I'm looking at using Titan to create a scalable geospatial data store (I'm thinking R trees). In the documentation, there is a GeoShape
query, and the docs say that titan can do geo data with Lucene or ElasticSearch. However, it seems like this would be very slow because traversing nodes in cassandra is essentially doing join queries in cassandra which is a really bad idea. I think I might be misunderstanding the data representation.
I read the Titan Data Model doc, and I still don't quite get it. If all the edges are stored in a Cassandra row, then Titan would still have to "join" on a vertex table. One way to solve this would be to make the column value equal to the edge property data, and then you could neatly package the vertex data and the edge data into the row. However, this breaks down when you want to do queries deeper than 1 node, and we're back to the joining problem again.

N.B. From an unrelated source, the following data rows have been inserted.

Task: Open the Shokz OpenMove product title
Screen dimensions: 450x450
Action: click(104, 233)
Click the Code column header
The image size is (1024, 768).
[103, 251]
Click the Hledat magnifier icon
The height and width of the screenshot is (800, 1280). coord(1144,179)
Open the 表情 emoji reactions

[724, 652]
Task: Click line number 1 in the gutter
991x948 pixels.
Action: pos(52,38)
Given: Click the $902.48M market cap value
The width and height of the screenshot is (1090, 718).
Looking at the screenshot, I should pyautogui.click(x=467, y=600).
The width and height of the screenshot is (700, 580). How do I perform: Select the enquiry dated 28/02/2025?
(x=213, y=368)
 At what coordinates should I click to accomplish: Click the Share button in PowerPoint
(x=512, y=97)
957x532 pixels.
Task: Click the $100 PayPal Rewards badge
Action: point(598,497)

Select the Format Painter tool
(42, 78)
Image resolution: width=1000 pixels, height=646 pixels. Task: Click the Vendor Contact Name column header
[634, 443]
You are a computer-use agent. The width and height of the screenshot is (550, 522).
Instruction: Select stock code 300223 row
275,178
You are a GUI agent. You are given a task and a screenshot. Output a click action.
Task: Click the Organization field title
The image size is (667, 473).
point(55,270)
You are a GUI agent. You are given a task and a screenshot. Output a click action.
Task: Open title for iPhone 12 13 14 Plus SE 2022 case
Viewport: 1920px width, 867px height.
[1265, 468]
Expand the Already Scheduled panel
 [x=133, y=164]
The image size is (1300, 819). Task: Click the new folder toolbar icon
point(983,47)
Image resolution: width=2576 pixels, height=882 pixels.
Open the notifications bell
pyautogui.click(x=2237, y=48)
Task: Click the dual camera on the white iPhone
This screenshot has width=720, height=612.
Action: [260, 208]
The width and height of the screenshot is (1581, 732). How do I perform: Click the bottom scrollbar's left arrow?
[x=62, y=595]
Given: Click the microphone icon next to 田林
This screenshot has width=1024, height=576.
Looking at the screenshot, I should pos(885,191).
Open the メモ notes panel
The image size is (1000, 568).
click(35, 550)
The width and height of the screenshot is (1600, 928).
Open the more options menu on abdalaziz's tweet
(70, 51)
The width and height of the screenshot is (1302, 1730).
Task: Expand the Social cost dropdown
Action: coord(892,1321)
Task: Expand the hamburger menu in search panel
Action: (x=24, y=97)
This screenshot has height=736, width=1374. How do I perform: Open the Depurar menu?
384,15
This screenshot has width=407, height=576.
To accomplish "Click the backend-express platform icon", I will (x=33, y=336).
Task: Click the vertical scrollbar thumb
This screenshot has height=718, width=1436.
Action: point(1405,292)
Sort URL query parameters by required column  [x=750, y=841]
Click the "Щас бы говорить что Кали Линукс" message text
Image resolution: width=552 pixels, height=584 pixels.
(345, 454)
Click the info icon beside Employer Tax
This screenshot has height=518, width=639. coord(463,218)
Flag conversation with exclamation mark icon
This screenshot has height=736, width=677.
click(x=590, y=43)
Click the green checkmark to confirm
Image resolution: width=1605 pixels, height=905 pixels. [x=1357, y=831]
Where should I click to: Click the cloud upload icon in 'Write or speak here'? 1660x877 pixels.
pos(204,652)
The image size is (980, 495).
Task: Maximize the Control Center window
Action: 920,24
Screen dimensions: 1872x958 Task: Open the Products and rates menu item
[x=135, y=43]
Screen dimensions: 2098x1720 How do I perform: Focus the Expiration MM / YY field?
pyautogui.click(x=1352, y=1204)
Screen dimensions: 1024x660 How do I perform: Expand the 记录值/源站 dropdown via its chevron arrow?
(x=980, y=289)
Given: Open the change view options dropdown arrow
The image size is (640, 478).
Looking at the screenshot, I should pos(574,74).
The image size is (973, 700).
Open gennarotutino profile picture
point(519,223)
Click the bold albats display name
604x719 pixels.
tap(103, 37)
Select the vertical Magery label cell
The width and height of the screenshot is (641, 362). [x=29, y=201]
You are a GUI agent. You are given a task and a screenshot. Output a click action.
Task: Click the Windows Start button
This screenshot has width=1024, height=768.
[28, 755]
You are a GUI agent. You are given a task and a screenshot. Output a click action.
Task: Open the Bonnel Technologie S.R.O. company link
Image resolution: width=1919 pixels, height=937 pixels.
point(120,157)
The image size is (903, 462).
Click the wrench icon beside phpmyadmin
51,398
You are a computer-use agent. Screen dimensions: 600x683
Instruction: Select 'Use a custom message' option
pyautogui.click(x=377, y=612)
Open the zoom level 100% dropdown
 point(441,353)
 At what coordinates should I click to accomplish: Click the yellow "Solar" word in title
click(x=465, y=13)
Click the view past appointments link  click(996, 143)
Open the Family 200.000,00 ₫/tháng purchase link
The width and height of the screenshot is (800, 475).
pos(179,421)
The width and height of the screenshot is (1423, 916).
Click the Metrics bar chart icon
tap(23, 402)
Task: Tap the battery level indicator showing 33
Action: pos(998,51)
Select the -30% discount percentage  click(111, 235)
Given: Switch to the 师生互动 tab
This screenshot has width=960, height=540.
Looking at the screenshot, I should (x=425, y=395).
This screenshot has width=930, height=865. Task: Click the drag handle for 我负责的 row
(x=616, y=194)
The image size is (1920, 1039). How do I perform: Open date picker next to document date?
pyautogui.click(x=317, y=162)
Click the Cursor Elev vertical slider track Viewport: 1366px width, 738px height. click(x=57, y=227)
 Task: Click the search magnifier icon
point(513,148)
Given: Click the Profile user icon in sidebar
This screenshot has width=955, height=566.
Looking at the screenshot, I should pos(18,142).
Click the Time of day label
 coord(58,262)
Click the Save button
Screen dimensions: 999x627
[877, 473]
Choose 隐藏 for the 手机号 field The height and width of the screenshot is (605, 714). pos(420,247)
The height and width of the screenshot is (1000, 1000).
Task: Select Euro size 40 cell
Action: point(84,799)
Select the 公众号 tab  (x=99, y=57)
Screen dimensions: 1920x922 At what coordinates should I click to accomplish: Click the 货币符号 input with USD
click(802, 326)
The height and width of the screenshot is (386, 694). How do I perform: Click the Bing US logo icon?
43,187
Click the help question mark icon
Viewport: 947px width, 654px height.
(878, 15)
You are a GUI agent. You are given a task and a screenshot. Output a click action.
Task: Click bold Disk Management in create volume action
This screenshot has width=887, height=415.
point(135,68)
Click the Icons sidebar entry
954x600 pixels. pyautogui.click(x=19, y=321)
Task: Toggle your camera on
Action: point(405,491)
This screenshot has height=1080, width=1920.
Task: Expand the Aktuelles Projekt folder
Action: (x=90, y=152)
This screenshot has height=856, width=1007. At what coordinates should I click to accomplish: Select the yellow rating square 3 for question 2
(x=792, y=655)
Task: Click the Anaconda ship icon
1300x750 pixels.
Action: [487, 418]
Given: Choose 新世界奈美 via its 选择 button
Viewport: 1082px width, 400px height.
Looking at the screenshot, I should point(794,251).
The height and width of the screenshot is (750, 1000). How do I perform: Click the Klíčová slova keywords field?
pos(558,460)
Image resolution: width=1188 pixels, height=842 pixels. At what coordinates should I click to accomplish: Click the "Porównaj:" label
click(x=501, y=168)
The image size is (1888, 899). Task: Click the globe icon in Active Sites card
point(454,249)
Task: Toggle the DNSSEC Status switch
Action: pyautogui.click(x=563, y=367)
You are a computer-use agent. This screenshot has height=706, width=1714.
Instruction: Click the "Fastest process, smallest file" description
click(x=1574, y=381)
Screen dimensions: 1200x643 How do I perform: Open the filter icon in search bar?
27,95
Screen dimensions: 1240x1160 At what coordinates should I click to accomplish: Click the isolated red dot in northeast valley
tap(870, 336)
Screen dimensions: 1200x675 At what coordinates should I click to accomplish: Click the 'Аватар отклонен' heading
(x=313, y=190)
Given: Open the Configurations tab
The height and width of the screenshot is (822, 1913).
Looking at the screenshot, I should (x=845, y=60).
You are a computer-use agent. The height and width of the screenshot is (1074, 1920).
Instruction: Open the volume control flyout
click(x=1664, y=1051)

So. Is titan emulating join queries in Cassandra? - and - How performant is it at geo lookups under these conditions?
I think the question conflates edge traversal with geospatial index lookups. These are separate at both the API and implementation levels. The index is not illustrated in the data model pictures.
Let's make this a little bit more specific. Say I run Titan with ES and Cassandra using Murmur3Partitioner or RandomPartitioner. I declare an ES geospatial index over edges called "place", as documented in the Getting Started page. Looking up edges by geospatial queries, such as this "WITHIN" in the Getting Started docs, first hits ES. ES returns IDs Titan can use to lookup the associated vertex/edge data in Cassandra quickly, without doing an analog to relational joins.
The cost of these edge lookups by geospatial data should be roughly equivalent to the cost of ES's WITHIN
implementation (which I think is delegated to Spatial4j), plus the lookups Titan makes on Cassandra after getting IDs, which should be roughly linear in the number of edges found by ES. This is just back-of-the-envelope estimation, so please take it with a big grain of salt.
After I get place edges by geo matching, if I then want to run arbitrary traversals in the neighborhood of each edge in the set, then I would have a look at rooting a MultiQuery on the head/tail vertices and enabling database-level caching. If the query misses cache or cache is cold/disabled, then Titan will still attempt to retrieve all edges the traversal cares about in a single Cassandra slice per vertex, when possible. If you're concerned about Titan's edge traversal efficiency, then you might find Boutique Graph Data with Titan interesting.